Introduction: Symptoms of gastric motility disorders are common clinical manifestations of functional gastrointestinal disorders (FGIDs), and are triggered and exacerbated by stress, but the neural pathways underpinning them remain unclear. Methods: We set-up a mouse model by gastric dilation (GD) in which the gastric dynamics were assessed by installing strain gauges on the surface of the stomach. The neural pathway associated with gastric motility disorders was investigated by behavioral tests, electrophysiology, neural circuit tracing, and optogenetics and chemogenetics involving projections of the corticotropin-releasing hormone (CRH) from the paraventricular nucleus of the hypothalamus (PVN) to acetylcholine (ChAT) neurons in the dorsal motor nucleus of the vagus (DMV).

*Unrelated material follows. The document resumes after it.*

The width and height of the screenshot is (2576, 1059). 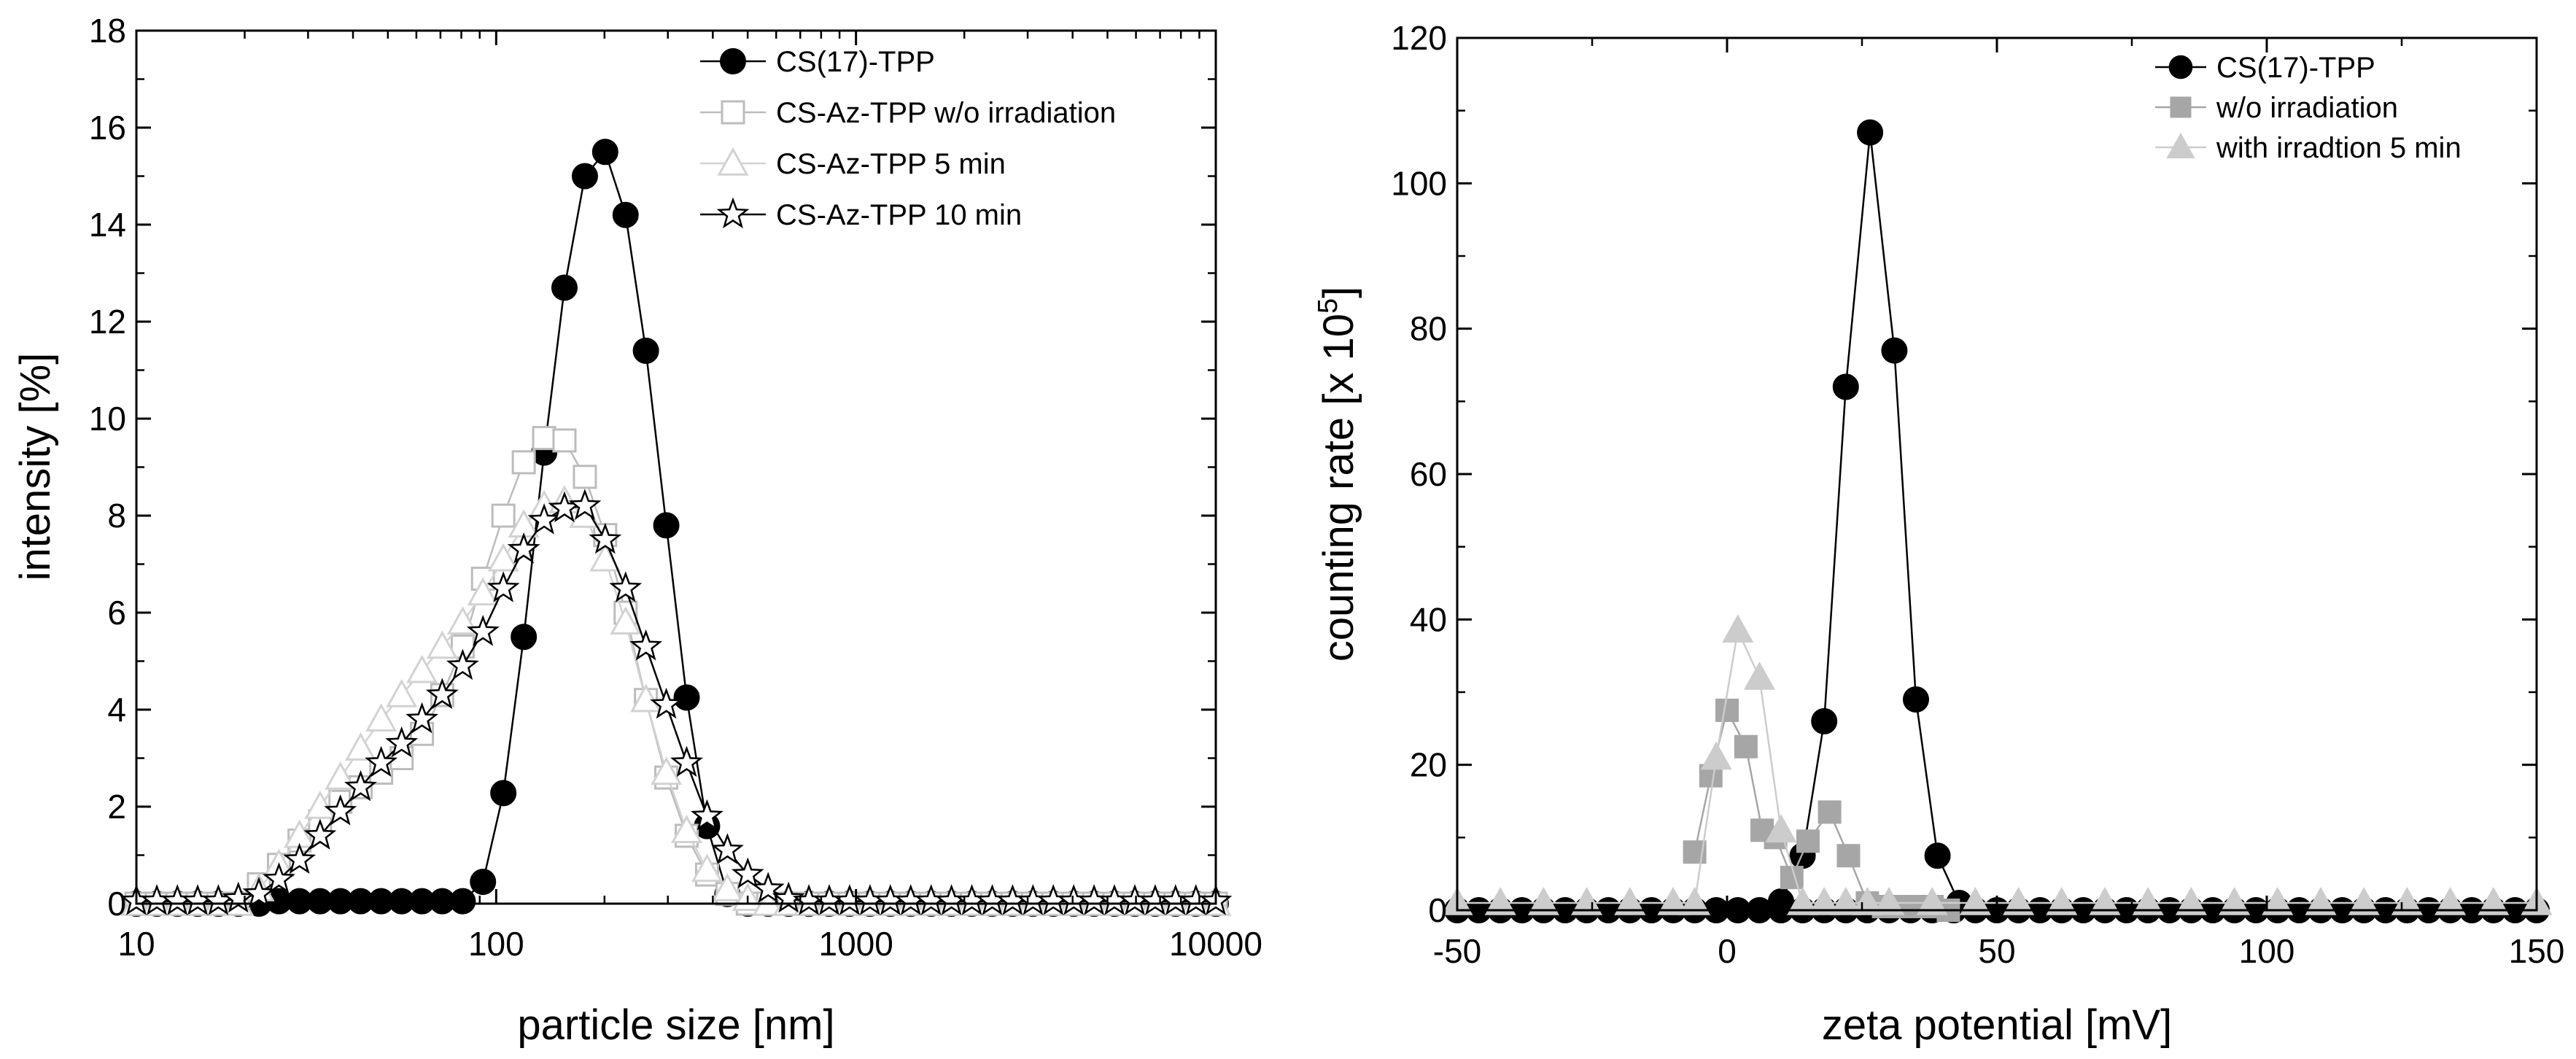 I want to click on intensity-x-tick-label: 10, so click(x=136, y=944).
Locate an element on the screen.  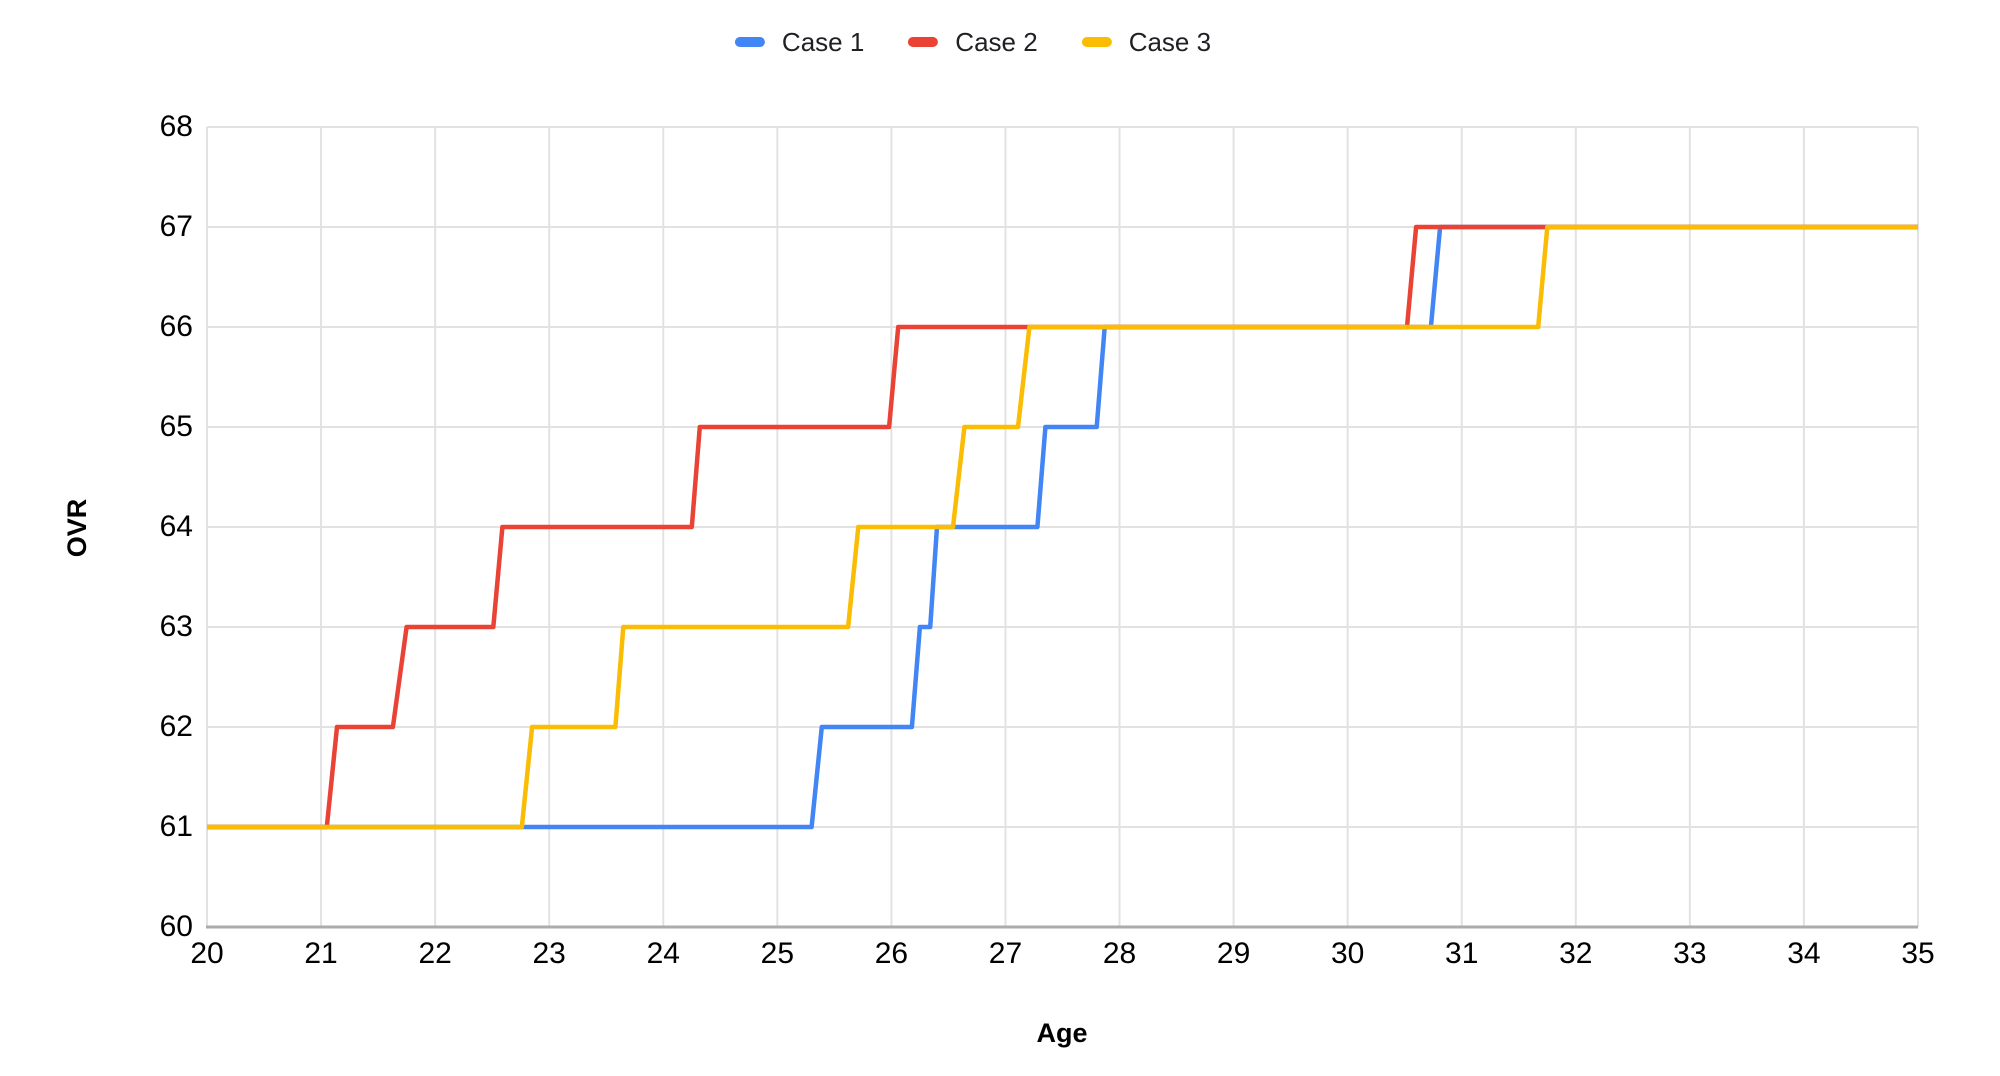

Results: We found that GD induced gastric motility disorders were accompanied by activation of PVNCRH neurons, which could be alleviated by strategies that inhibits the activity of PVNCRH neurons. In addition, we identified a neural pathway in which PVNCRH neurons project into DMVChAT neurons, modulated activity of the PVNCRH→DMVChAT pathway to alleviate gastric motility disorders induced by GD. Discussion: These findings indicate that the PVNCRH→DMVChAT pathway may mediate at least some aspects of GD related gastric motility, and provide new insights into the mechanisms by which somatic stimulation modulates the physiological functions of internal organs and systems.